Freddy’s Dead: The Final Nightmare features only slightly less product placement for the Power Glove than The Wizard, a motion picture created solely to promote the awesome-looking but mostly useless contraption.
Englund’s deranged jokester even paraphrases the Power Glove’s iconic slogan when he observes of his new set up, “Now I’m playing with power!”
The formerly beloved Johnny Depp, who made his film debut in the 1984 original, returns to contribute yet another winking cameo in a parody of the “This is your brain on drugs” commercial notable primarily for featuring a troubled soul more famous at this point for abusing drugs than acting.
This insult to the series and its fans closes on an appropriately appalling note. Freddy’s not so doting daughter stabs Freddy with his own glove and then sticks a pipe bomb inside him.

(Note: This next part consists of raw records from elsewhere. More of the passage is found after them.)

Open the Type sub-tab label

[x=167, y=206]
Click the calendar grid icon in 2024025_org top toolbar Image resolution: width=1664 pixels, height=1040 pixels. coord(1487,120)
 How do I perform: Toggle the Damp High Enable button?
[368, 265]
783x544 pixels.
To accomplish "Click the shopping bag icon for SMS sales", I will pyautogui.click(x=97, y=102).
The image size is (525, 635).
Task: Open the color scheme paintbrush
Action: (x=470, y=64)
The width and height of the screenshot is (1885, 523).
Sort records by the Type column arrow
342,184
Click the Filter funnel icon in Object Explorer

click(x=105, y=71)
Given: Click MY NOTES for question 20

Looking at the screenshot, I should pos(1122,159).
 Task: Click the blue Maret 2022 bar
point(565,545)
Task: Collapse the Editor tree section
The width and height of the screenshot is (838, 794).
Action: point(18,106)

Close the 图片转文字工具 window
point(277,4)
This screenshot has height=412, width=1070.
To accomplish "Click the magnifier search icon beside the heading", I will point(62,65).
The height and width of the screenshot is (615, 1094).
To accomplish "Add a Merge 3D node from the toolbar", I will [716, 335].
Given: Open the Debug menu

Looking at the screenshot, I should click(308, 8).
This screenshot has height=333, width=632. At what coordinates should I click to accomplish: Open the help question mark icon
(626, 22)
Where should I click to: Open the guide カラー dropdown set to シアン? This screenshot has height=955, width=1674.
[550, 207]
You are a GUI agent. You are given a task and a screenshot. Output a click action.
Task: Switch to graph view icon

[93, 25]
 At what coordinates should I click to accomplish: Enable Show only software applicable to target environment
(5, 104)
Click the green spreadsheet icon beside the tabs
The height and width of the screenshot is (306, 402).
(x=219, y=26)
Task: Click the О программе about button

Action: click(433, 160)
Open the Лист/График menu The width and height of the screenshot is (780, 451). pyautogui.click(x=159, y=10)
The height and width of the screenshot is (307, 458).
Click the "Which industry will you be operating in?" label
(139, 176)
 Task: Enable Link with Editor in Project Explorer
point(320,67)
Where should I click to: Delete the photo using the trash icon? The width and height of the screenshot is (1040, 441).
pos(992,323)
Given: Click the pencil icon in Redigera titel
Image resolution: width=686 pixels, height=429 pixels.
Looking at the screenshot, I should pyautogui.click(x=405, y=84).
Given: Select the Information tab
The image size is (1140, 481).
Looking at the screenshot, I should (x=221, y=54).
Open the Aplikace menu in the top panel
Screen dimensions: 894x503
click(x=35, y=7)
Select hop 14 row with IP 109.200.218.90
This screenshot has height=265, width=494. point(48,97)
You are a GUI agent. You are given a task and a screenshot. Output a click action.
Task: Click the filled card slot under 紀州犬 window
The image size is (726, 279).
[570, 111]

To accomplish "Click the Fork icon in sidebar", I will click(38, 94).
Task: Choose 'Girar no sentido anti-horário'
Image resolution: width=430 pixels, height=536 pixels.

It’s a development that is more appropriate for a Roadrunner cartoon than a slasher sequel. It’s a godawful kill for the series to end on but then Freddy’s Dead: The Final Nightmare is godawful in every conceivable sense.
It’s sole redeeming facet is a late 3-D sequence that’s just as cheesy as the rest of the movie but in a fun rather than dispiriting fashion.
There’s nothing wrong with dumb fun but Freddy’s Dead: The Final Nightmare is almost inconceivably stupid without being much fun at all beyond the gimmicky 3-D climax.
I suspect that one of the reasons Wes Craven returned to the franchise with Wes Craven’s New Nightmare is because he could not stand the idea of his brainchild ending with such an anti-climax.
Craven is a horror filmmaker of ideas. He’s famously smart and Freddy’s Dead: The Final Nightmare couldn’t be stupider.
Freddy was becoming more of a goof, I guess. The Nintendo game was kind of dorky as well and that came out in Oct. of 1990. Maybe they saw more money in the pre-teen demographic.
Let's not forget Alice Cooper's unpleasant cameo in this one. It's wildly removed from the goofy Depp and Rosanne scenes in its grimness.